* Text section:
## Start

The whole reason for doing this is that I wanted to log measurements over time. The following setup is a complete overkill, but it’s so easy to set up with containers that I couldn’t resist.
We’ll use mosquitto as an MQTT server to receive updates from the device, Telegraf to stream those updates into an InfluxDB which will be queried and displayed by Grafana. The trickiest bit here was to figure out the Telegraf config, all the rest is simple. You’ll need to adjust it for your device as it will likely have a different ID:
[[inputs.mqtt_consumer]]
servers = ["tcp://mosquitto:1883"]
topics = [
"Snow/up/582D3470CEBA"
]
data_format = "json_v2"
[[inputs.mqtt_consumer.json_v2]]
name_override = "air_quality_batch"
measurement_name = "air_quality_batch"
[[inputs.mqtt_consumer.json_v2.object]]
path = "sensorData"
timestamp_key = "timestamp_value"
timestamp_format = "unix"
Use docker-compose to start up all the containers on your server. Make sure the device is configured to use the correct IP address everywhere (in /etc/hosts and in settings.ini), reboot the device and it should start reporting.

## End

* Given task A: Please collect every line of the records below that contains the string "Instruction".

* Input records:
## Start

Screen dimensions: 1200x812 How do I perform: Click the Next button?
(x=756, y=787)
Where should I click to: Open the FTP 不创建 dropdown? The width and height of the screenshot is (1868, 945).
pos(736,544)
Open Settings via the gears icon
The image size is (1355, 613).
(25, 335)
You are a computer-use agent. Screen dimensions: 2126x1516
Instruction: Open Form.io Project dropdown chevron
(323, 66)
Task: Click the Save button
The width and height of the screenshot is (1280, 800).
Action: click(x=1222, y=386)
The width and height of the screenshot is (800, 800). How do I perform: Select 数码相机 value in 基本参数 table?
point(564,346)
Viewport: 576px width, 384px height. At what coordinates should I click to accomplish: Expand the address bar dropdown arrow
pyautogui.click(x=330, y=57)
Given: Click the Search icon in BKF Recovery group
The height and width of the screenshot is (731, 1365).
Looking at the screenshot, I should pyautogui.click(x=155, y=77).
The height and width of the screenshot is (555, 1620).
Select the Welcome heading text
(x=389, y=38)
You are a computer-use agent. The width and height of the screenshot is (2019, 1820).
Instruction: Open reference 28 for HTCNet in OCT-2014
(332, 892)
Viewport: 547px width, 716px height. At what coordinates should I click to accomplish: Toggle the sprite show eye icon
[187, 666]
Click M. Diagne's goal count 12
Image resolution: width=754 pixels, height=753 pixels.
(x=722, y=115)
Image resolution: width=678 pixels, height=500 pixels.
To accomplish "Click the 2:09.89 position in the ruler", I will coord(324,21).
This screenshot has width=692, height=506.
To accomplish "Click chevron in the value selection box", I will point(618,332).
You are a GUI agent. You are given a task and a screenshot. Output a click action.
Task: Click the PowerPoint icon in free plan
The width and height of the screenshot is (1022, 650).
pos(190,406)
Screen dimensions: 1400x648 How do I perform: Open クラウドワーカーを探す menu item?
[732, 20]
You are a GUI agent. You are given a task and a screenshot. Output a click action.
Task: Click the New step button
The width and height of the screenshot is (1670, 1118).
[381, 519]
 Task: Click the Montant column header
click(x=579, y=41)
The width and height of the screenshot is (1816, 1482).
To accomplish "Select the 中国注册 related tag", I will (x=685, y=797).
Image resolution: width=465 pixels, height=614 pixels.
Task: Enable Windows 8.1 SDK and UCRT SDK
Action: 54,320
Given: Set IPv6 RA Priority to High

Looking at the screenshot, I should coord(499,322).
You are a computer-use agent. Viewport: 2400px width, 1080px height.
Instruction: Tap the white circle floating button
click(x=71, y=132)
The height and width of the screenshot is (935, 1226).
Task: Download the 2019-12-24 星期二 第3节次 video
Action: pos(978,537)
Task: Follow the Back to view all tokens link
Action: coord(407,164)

## End

* Given task B: From the measurement-logging setup text above, pull out everything from "Use docker-compose to" down to "should start reporting.", word for word.

* Finished answer A:
Instruction: Open Form.io Project dropdown chevron
Instruction: Open reference 28 for HTCNet in OCT-2014
Instruction: Tap the white circle floating button

* Finished answer B:
Use docker-compose to start up all the containers on your server. Make sure the device is configured to use the correct IP address everywhere (in /etc/hosts and in settings.ini), reboot the device and it should start reporting.